◆ **YOUR TASK**: Rewrite the records from the line with "Where should I" through the end, replacing "music" with "video" and keeping everything else unchanged. Leave the pictures out.

◆ **DATASET CONTENT**:
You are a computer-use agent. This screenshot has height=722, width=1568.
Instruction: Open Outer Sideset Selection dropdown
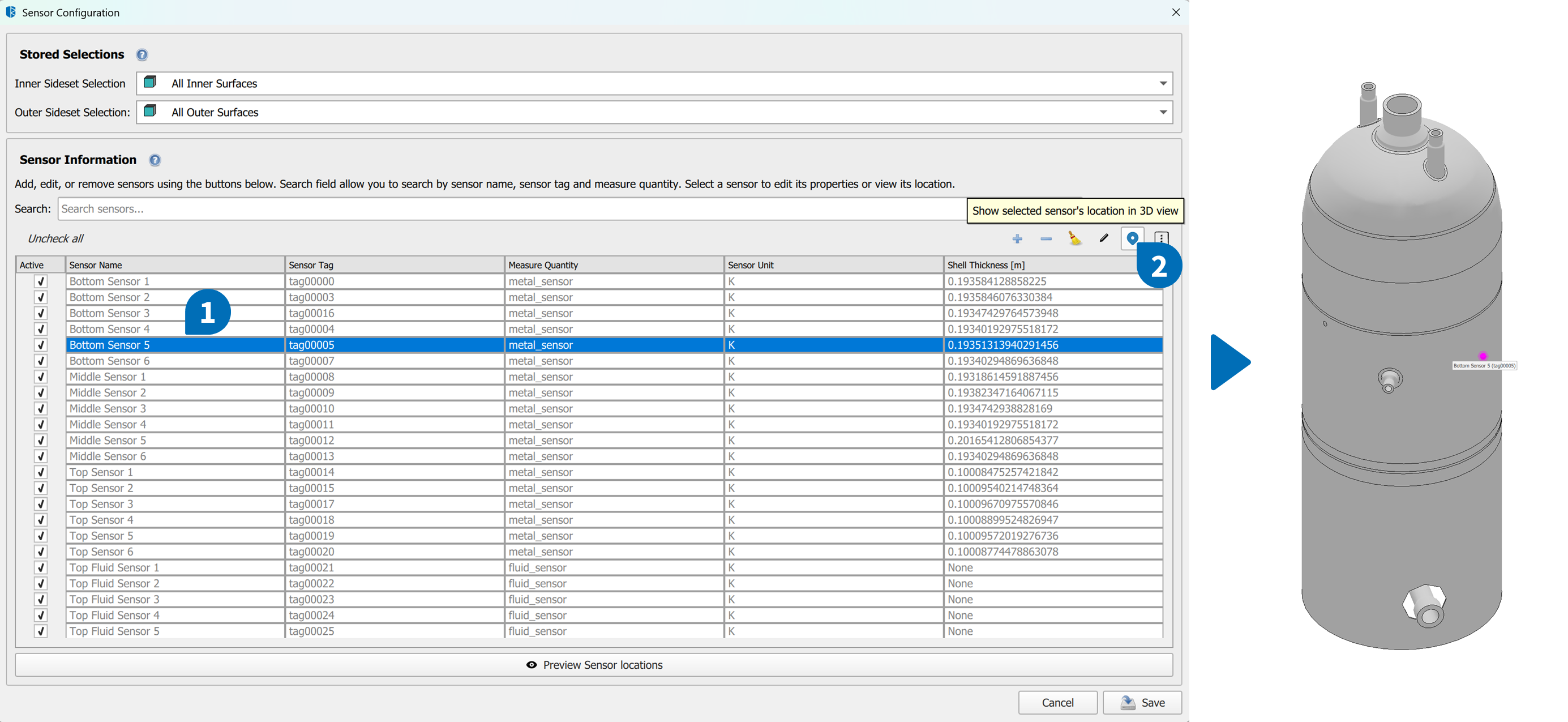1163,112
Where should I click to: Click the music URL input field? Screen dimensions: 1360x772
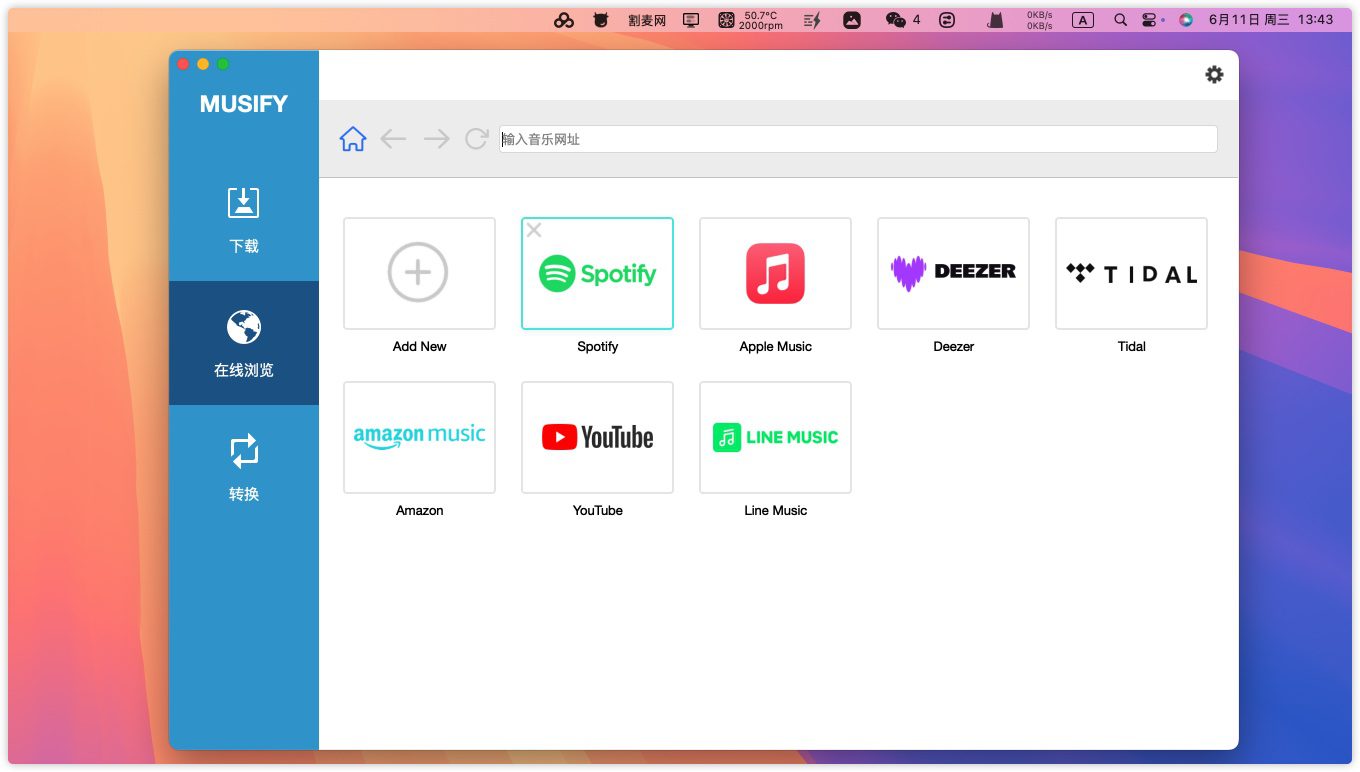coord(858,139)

◆ **EXERCISE RESPONSE**:
Where should I click to: Click the video URL input field? Screen dimensions: 1360x772
coord(858,139)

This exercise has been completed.